Et on arrive à ce que j'ai le moins aimé :

Il y a un an, ça ne m'avait pas sauté au visage. Faut dire qu'entre ces deux lectures, j'ai lu du très bon, du virtuose, du très couillu. Alors forcément, je deviens de plus en plus exigeante, et il y a de ce fait deux points plus sombres me concernant :

- L'intuition du flic qui devine le pourquoi du comment en buvant sa bière alors qu'il a vu brièvement la personne en question. Je trouve que c'est un peu facile côté déduction (c'est de la faute à Sherlock, m'sieur !).

- Trop court, trop de raccourcis. Avec de telles thématiques, ça méritait vraiment d'être plus creusé et approfondi. On peut redouter les longueurs, je le conçois, mais on a parfois besoin de plus de matière.

 

< EXTRAITS >

 

" ... le policier, du genre cartésien, ne croyait pas aux hasards de la vie. Au cours de ses nombreuses enquêtes, il avait appris que tout, ou presque, finit par s'expliquer un jour ou l'autre. Quand le hasard s'en mêlait véritablement, il brouillait les pistes en faveur des criminels, le plus souvent.

(...)

" ... j'ai besoin d'oublier de temps à autre, au Far West ou ailleurs, que nous sommes une génération de chômeurs et de divorcés, coincés entre nos rêves de grandeur et la crise économique ! Sans parler des drames de la vie ! Alors, oui, je recherche l'insouciance... "

(...)

" Ils étaient tous là, toute la petite bande réunie dans la froide église Saint-Vincent pour dire un dernier adieu à cette pauvre enfant, comme l'avait désignée le prêtre. Tous pleuraient à chaudes larmes. Il se demanda bien pourquoi, vu la garce qu'on enterrait !

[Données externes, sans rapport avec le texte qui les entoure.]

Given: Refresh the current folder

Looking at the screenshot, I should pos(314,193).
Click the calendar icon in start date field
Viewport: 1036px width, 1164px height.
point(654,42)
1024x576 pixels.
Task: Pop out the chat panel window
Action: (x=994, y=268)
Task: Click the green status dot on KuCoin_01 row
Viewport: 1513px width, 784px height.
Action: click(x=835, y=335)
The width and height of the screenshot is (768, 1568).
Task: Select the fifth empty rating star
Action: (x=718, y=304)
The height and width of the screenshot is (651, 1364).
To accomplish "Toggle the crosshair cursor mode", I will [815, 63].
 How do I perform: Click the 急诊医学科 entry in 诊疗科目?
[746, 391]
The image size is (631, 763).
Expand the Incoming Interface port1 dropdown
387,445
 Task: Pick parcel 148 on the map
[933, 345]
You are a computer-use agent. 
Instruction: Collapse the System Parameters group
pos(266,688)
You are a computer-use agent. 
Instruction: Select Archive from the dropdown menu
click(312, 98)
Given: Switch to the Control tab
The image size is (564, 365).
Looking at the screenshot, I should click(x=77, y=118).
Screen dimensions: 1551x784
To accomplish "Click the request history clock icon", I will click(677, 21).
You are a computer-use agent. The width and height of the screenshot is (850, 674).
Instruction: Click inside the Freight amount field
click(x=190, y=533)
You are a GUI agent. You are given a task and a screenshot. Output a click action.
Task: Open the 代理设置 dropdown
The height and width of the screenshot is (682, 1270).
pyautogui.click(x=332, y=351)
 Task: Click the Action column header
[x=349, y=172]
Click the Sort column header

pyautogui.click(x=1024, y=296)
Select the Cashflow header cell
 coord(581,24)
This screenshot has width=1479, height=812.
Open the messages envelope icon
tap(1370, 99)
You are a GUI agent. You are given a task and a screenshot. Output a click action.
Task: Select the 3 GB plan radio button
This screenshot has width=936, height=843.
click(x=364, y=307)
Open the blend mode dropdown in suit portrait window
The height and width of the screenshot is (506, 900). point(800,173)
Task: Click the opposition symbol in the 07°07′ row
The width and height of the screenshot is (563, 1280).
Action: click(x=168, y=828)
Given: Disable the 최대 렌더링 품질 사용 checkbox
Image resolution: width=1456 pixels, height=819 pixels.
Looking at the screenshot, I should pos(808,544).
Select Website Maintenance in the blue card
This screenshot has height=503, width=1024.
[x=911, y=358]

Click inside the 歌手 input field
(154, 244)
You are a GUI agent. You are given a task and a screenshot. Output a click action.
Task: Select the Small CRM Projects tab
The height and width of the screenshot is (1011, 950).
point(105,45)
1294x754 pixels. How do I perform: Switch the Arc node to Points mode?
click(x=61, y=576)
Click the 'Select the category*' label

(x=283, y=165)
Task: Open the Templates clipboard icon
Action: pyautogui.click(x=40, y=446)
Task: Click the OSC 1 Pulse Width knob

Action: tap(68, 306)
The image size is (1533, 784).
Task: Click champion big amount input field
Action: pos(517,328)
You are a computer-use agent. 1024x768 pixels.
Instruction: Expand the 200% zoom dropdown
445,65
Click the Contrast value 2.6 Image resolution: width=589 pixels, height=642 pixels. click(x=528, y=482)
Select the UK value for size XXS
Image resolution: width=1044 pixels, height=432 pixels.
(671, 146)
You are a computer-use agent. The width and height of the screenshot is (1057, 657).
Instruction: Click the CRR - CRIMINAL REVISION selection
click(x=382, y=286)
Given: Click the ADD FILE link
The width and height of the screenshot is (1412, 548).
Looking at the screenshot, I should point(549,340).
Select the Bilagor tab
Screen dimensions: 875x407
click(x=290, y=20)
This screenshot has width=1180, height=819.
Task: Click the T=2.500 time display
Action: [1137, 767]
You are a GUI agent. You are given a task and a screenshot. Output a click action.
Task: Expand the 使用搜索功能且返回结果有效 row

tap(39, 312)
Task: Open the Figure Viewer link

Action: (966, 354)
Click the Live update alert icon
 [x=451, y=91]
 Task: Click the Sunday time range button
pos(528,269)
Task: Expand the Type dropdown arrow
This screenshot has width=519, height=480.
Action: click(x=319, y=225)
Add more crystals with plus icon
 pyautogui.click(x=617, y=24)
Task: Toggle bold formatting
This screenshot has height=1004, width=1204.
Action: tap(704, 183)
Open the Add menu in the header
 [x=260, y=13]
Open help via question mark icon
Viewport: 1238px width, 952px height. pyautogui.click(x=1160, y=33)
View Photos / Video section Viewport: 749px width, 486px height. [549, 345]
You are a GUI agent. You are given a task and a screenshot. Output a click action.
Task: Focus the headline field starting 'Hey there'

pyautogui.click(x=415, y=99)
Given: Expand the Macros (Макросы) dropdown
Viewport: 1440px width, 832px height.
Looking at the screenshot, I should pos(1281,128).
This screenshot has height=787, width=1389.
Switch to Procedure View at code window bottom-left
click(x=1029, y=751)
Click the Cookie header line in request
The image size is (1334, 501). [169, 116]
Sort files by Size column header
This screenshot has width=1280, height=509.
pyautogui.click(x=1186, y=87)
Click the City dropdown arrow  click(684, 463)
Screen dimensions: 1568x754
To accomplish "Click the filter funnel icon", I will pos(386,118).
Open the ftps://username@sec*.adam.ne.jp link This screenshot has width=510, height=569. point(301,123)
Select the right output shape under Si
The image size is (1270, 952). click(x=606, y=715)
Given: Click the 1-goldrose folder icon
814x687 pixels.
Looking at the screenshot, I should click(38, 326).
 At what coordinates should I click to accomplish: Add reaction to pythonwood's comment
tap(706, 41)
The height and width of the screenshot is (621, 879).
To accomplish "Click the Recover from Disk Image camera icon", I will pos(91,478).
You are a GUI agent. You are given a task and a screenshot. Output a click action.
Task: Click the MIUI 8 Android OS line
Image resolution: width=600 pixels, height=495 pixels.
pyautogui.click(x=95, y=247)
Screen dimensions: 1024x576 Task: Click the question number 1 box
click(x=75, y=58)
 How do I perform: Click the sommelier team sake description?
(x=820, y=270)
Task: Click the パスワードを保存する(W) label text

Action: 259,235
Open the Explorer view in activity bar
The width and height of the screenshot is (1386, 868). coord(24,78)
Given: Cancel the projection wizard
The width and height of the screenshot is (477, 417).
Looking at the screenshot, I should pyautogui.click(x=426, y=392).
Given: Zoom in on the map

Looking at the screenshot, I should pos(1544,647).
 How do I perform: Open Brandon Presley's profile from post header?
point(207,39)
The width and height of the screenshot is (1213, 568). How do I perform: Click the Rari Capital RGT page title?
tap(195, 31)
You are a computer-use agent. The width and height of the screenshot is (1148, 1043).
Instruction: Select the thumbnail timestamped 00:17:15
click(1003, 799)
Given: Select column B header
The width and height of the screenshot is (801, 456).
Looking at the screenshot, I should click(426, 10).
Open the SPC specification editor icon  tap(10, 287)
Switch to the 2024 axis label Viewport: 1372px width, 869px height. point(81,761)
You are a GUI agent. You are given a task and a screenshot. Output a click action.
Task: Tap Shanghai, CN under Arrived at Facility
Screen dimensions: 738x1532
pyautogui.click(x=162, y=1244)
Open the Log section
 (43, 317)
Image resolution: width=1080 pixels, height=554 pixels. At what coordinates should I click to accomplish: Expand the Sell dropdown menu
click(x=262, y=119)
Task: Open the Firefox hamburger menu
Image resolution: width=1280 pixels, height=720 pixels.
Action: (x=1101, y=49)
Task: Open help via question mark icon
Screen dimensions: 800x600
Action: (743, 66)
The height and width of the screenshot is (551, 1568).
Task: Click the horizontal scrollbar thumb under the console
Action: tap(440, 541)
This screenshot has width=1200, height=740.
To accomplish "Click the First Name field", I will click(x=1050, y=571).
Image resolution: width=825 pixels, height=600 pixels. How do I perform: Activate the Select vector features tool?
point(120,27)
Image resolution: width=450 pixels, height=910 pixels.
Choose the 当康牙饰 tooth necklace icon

Lui se réjouissait intérieurement, car tout se déroulait comme prévu. En effet, il constatait que les paires d'yeux rougis de ses amis ne se posaient ni sur le cercueil de (X), ni, compatissants, vers la famille de la victime, ni même sur le prêcheur, pourtant tout à son rôle de consolateur. Non, les yeux, pas si rougis que ça, s'épiaient les uns les autres, guettant un signe qui trahirait l'assassin caché parmi eux : un regard coupable ou au contraire, une mine satisfaite. Mais ils ne verraient rien, pour la simple raison que l'assassin contenait merveilleusement ses émotions et qu'en outre, il n'éprouvait aucune culpabilité. Juste une onde agréable de chaleur qui l'envahissait à l'idée du bonheur à venir. "

(...)

" C'est alors que les cauchemars s'étaient invités au bal funeste de ses nuits, où des corps ensanglantés et démembrés valsaient au rythme infernal d'une musique joyeusement macabre, leur parvenant d'un train en marche.  "

(...)

" Comme l'être humain est étrange ! Il s'encombre de drames et d'obsessions, et un beau jour, après une saison en enfer, il ne ressent plus rien. "

 

Connaissez-vous vraiment vos amis ?

 

Le 1er quart du livre pose le décors : ambiance teintée de Desperate Housewives et Sex and the City. Futile, pourrait-on croire ? Non, on observe des tranches de vies, les personnages & leur psychologie sont posés. Lorsque survient le 1er meurtre on sombre dans la thriller psychologique avec son jeu de dupes et ses faux-semblants. Des sables mouvants dont le lecteur aura du mal à se dépêtrer tant il voudra savoir qui se cache derrière tout ça. Cette ambiance matérialiste et presque banale sera le terreau de la satire à venir.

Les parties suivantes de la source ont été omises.